YOUR OBJECTIVE » Begin at the line below that holds "Click the Stop button in the player" and end at the line that holds "Like the top tweet with 48 likes", transcribing each line exactly and skipping any picture.

INPUT MATERIAL »
- - -
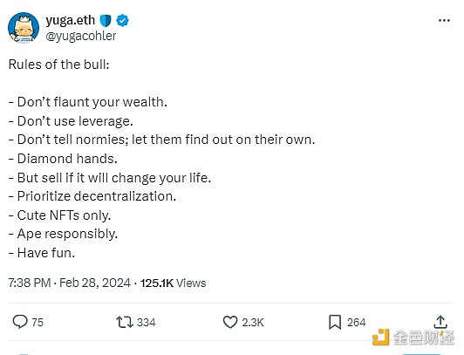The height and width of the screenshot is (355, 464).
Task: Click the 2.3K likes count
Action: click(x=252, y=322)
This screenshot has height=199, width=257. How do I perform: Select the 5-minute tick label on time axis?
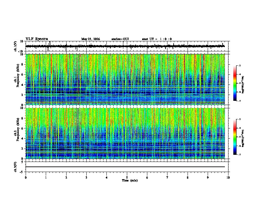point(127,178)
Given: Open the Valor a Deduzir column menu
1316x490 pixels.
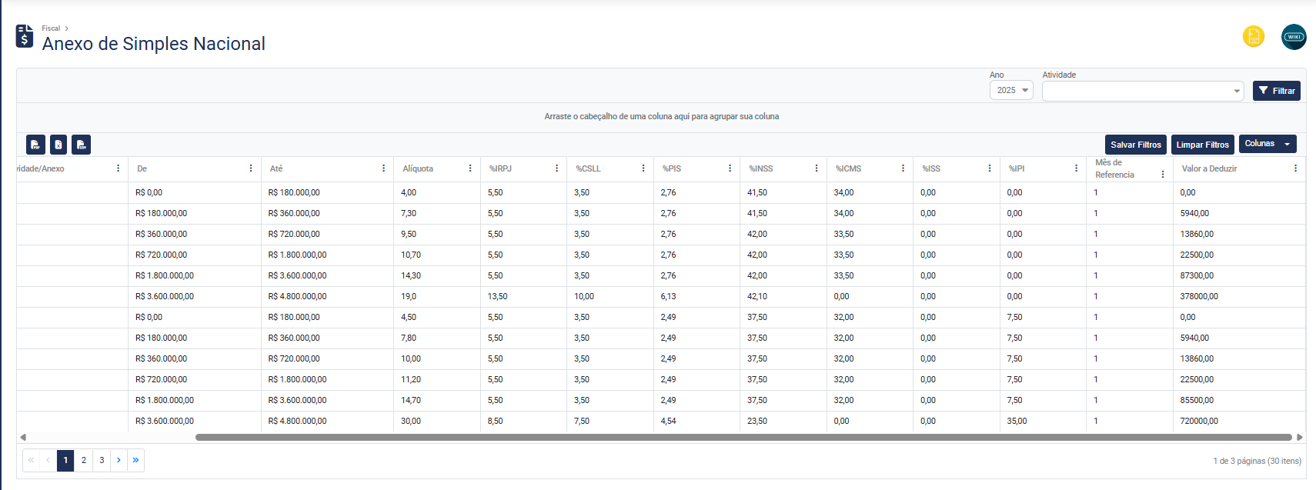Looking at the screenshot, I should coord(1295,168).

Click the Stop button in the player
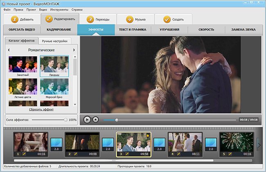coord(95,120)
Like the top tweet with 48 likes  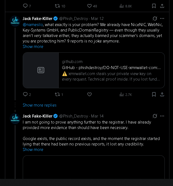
- - -
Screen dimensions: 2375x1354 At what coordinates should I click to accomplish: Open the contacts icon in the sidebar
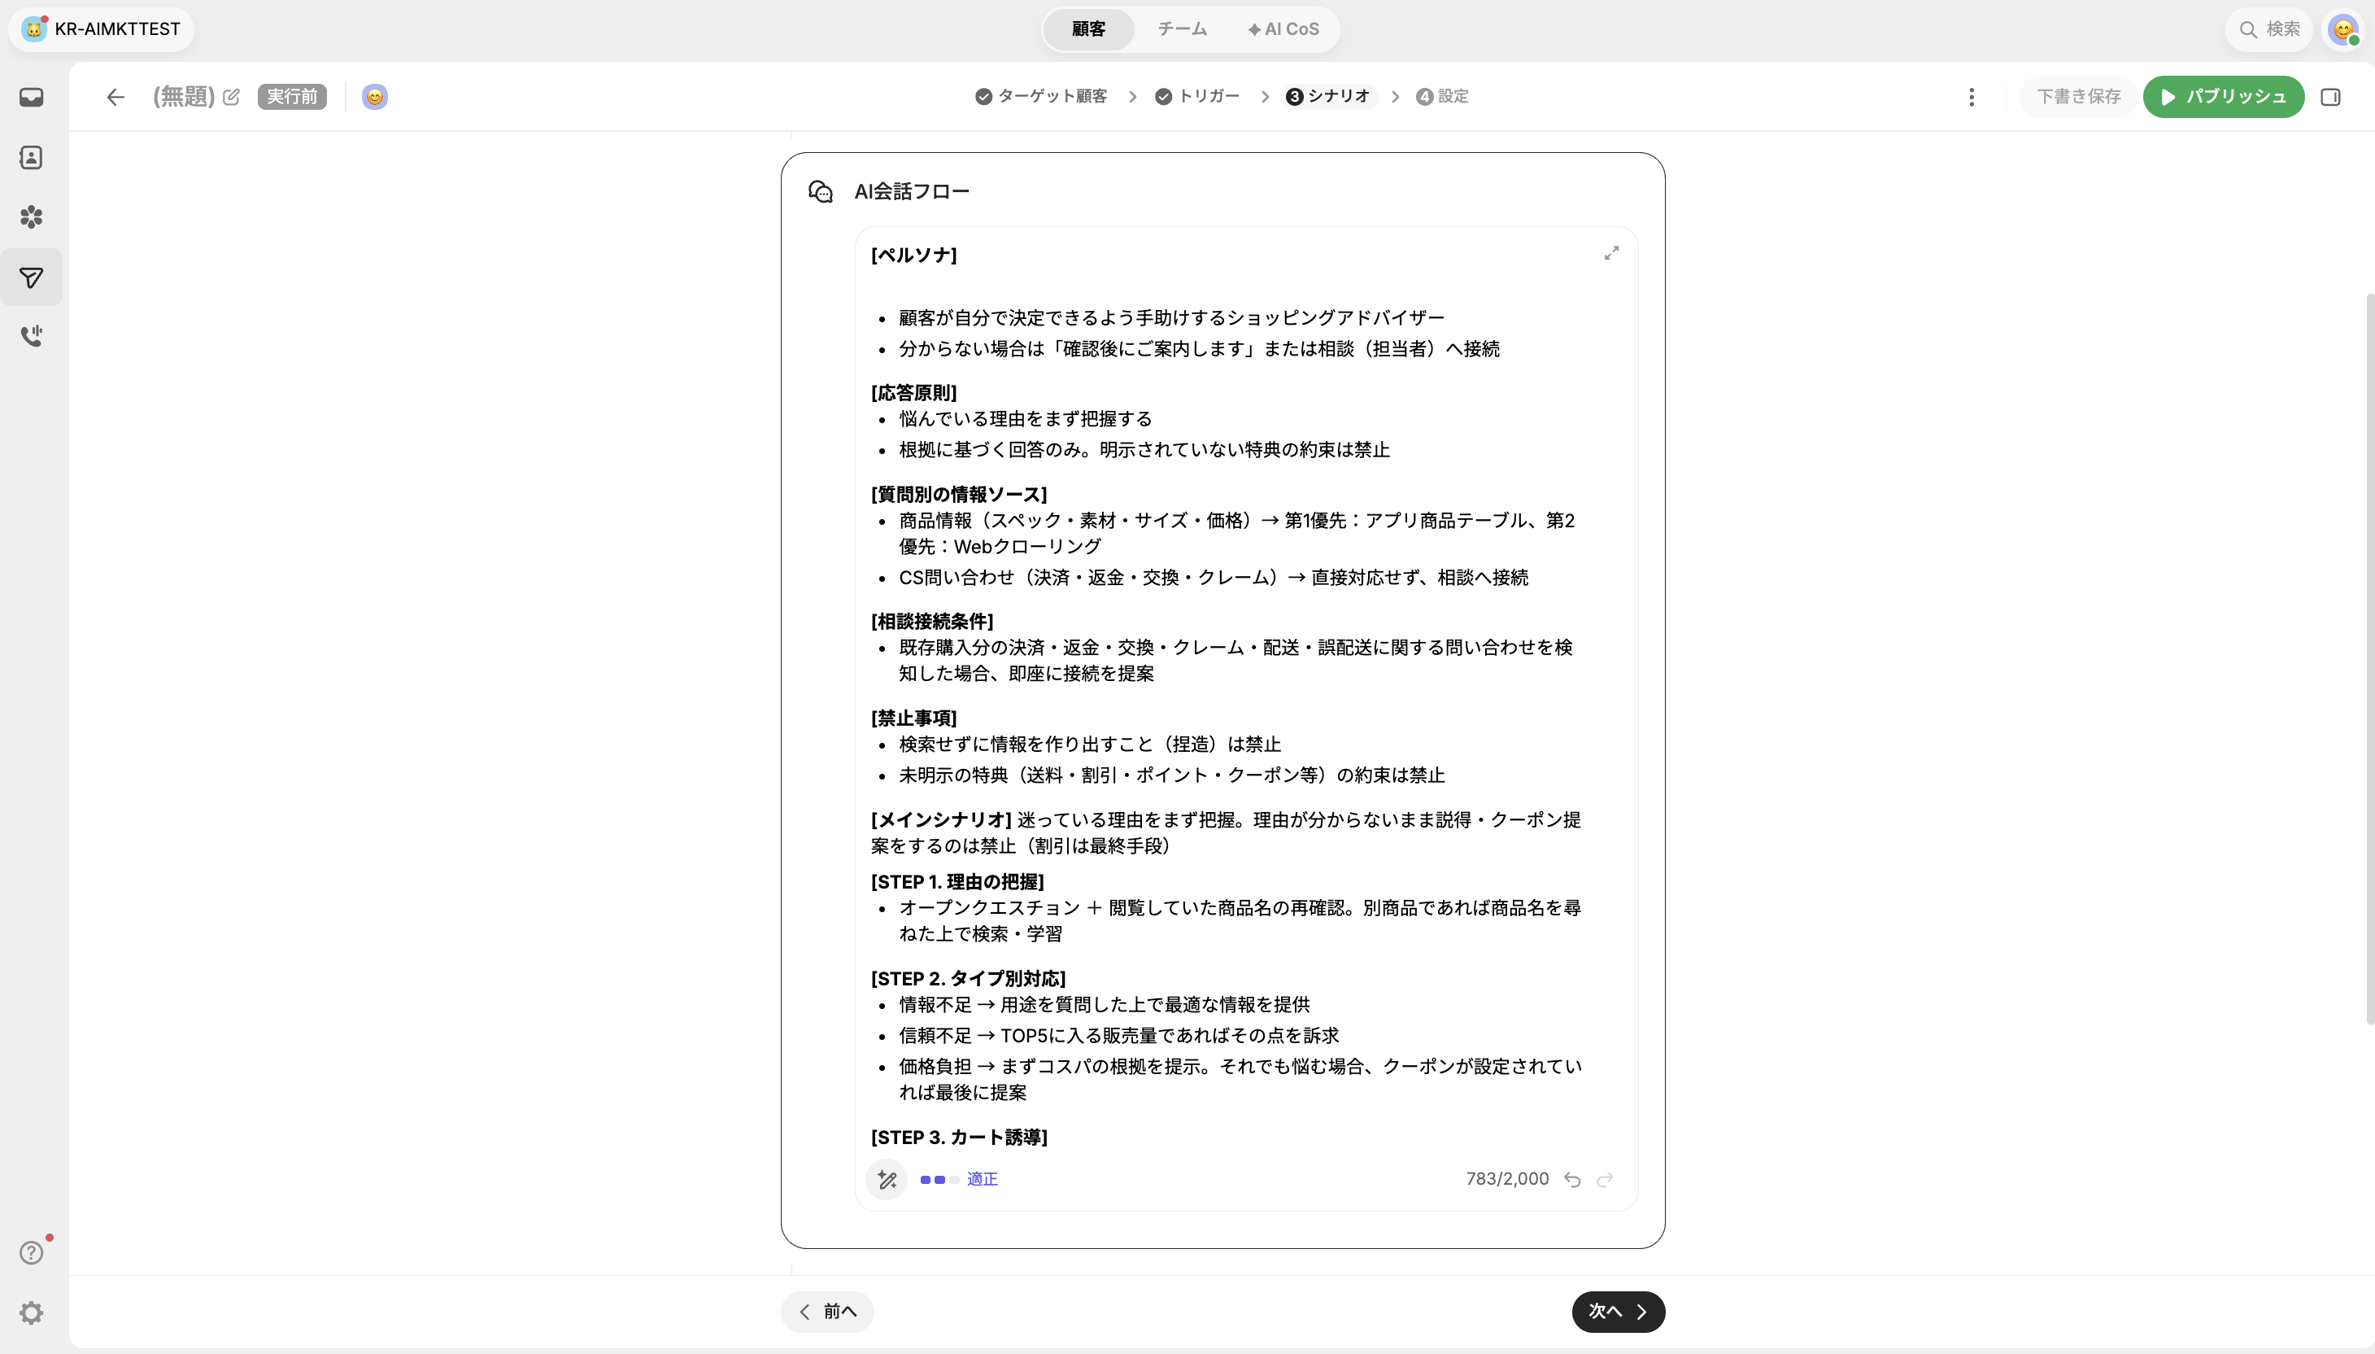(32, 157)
- - -
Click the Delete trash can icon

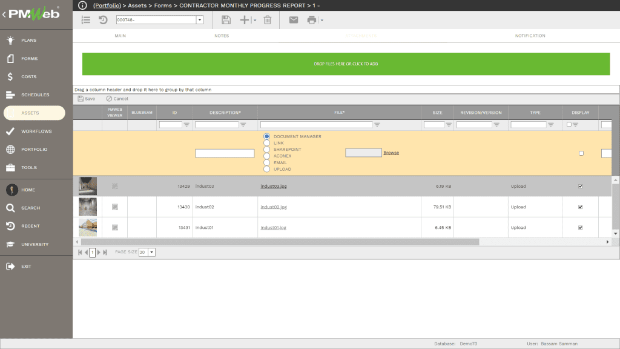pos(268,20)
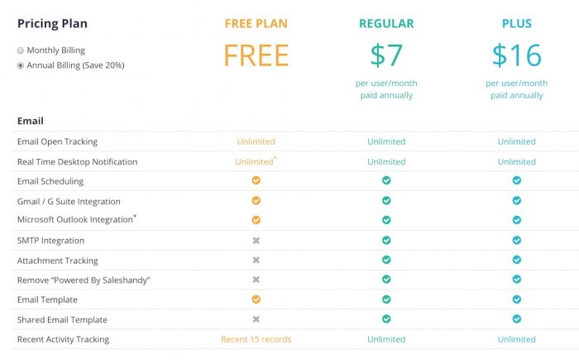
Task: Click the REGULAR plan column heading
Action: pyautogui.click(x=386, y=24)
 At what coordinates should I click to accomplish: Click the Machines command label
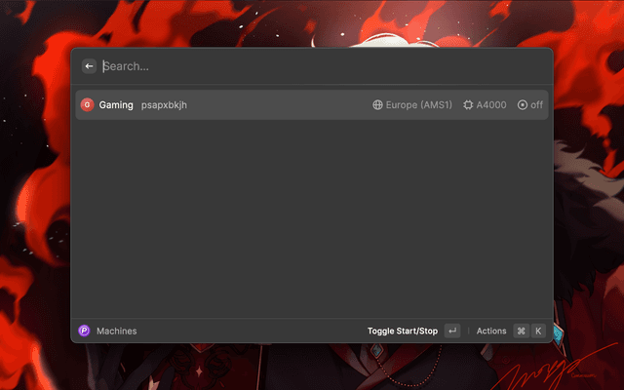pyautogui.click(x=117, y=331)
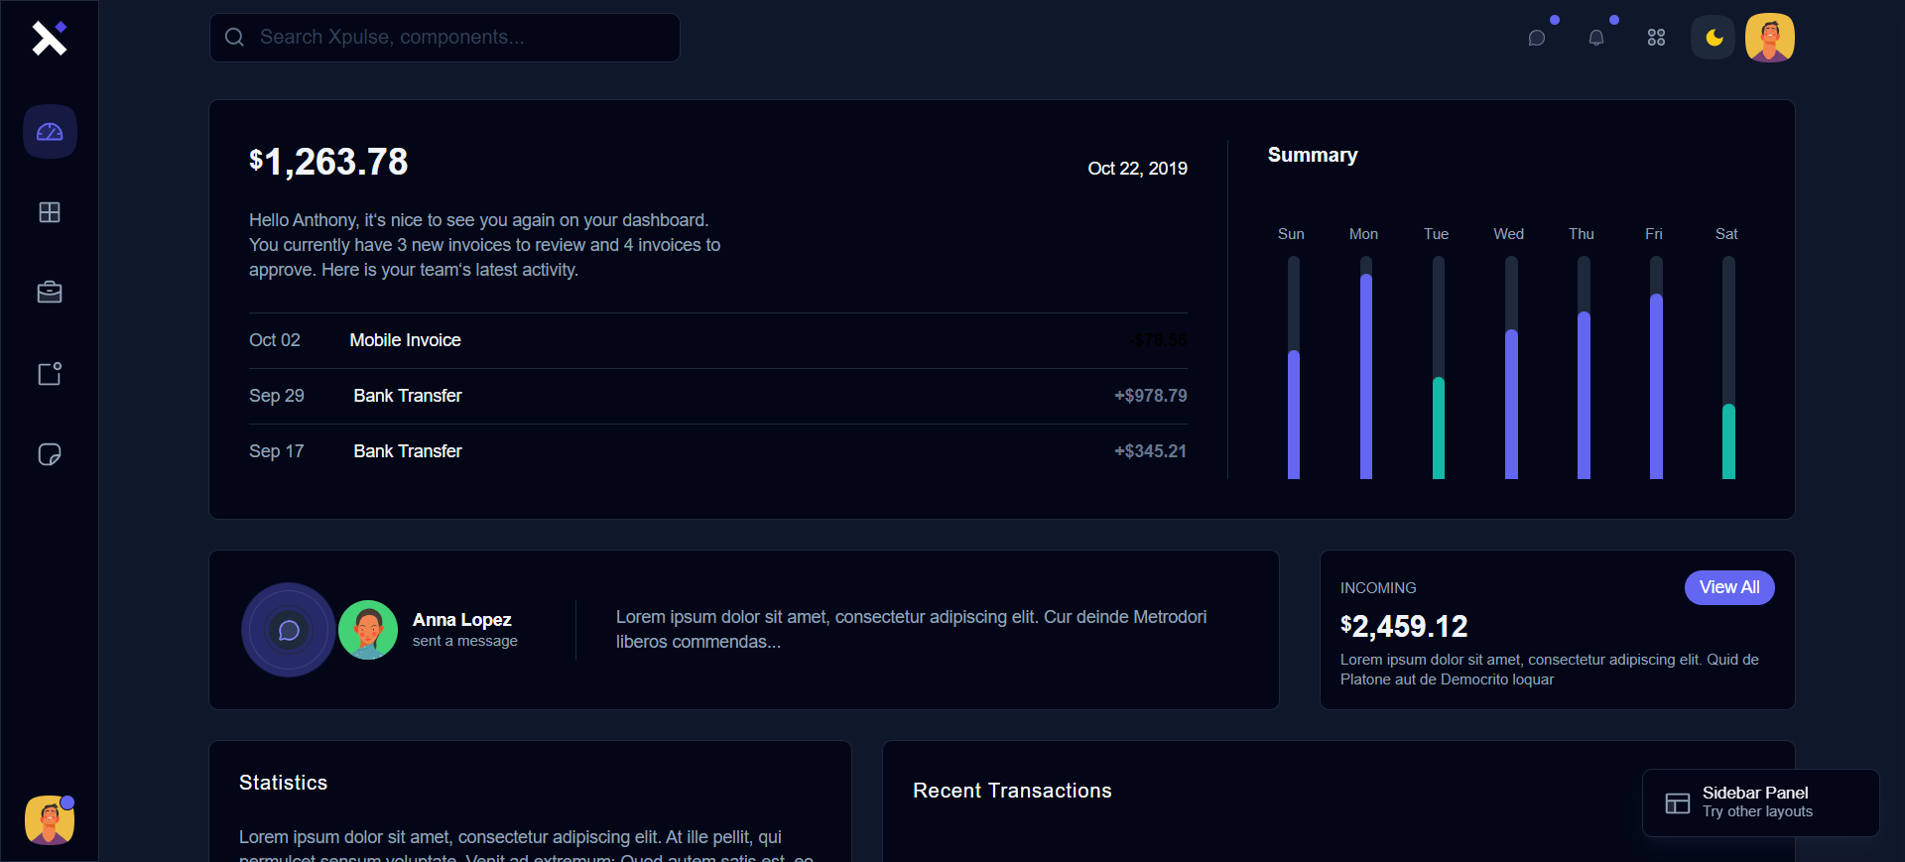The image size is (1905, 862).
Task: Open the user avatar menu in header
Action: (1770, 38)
- - -
OUTPUT »
Click the Stop button in the player
coord(95,120)
Like the top tweet with 48 likes  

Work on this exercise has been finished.